* _Provided information_:
####################

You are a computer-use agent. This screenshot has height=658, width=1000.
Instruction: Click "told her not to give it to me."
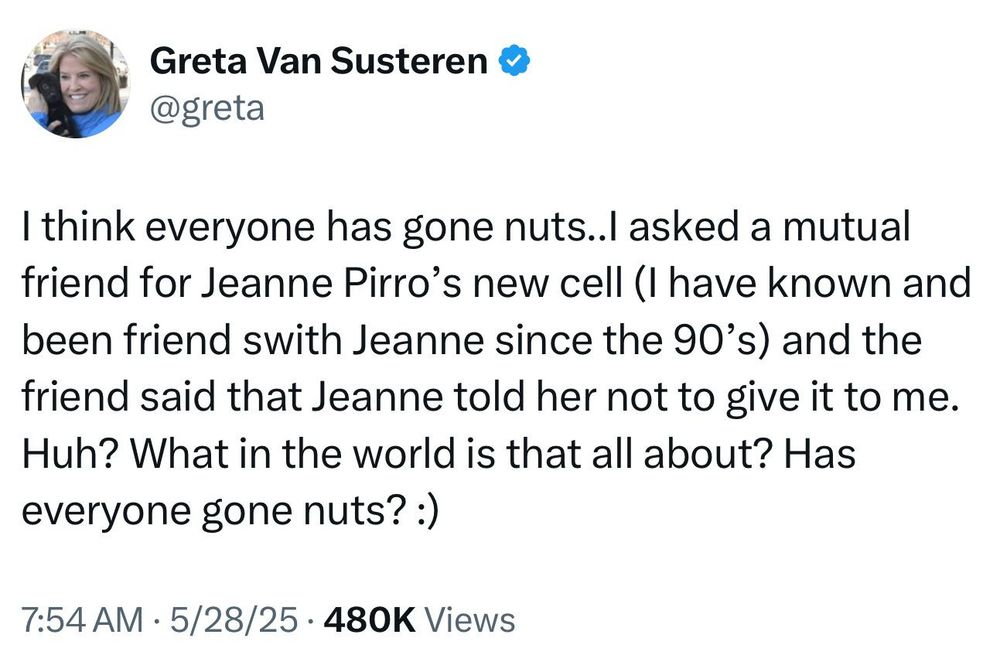(x=706, y=397)
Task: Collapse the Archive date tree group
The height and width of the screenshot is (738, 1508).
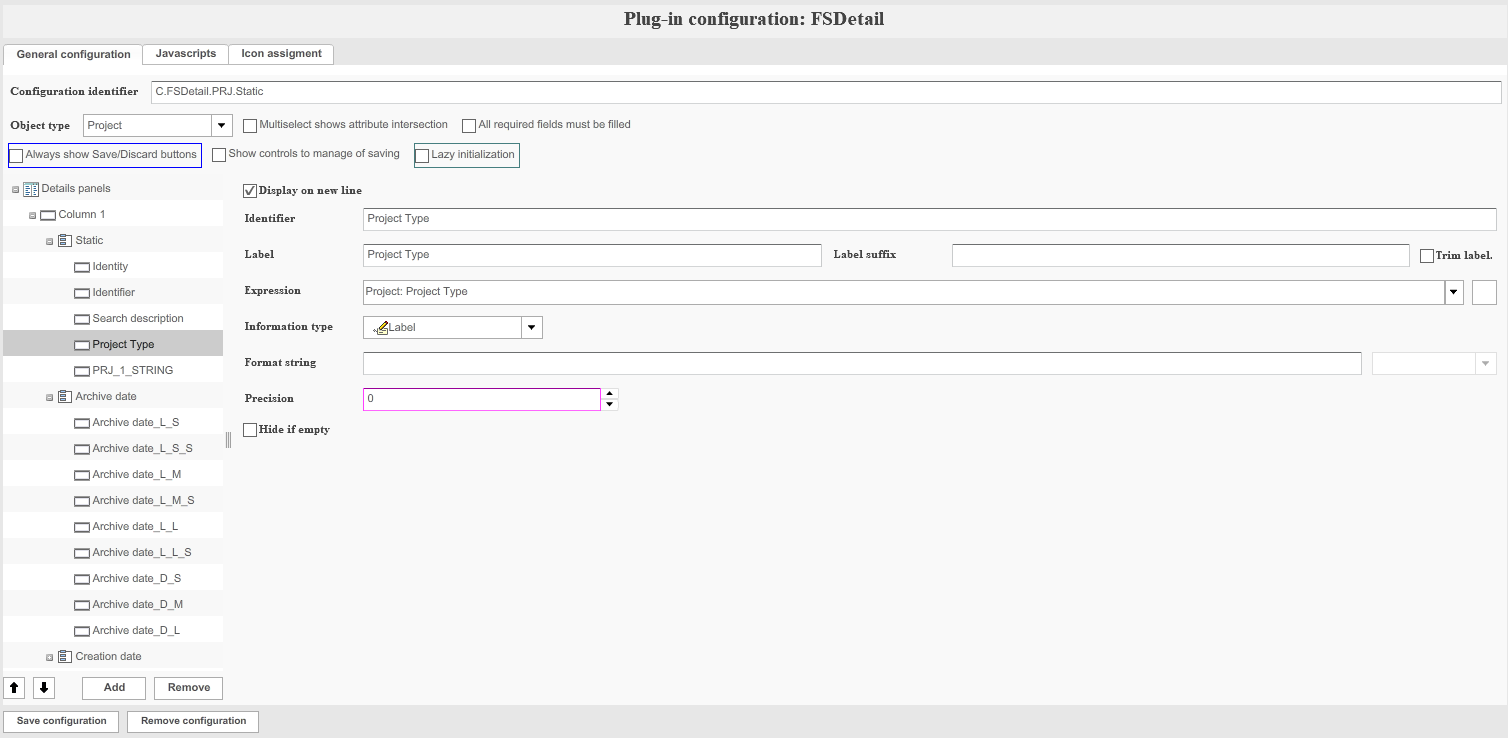Action: click(49, 397)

####################

* _Given problem_:
Copy out every line of the rows above word for word, leaving the pictures out.

* _Full answer_:
You are a computer-use agent. This screenshot has height=658, width=1000.
Instruction: Click "told her not to give it to me."
(x=706, y=397)
Task: Collapse the Archive date tree group
The height and width of the screenshot is (738, 1508).
Action: click(49, 397)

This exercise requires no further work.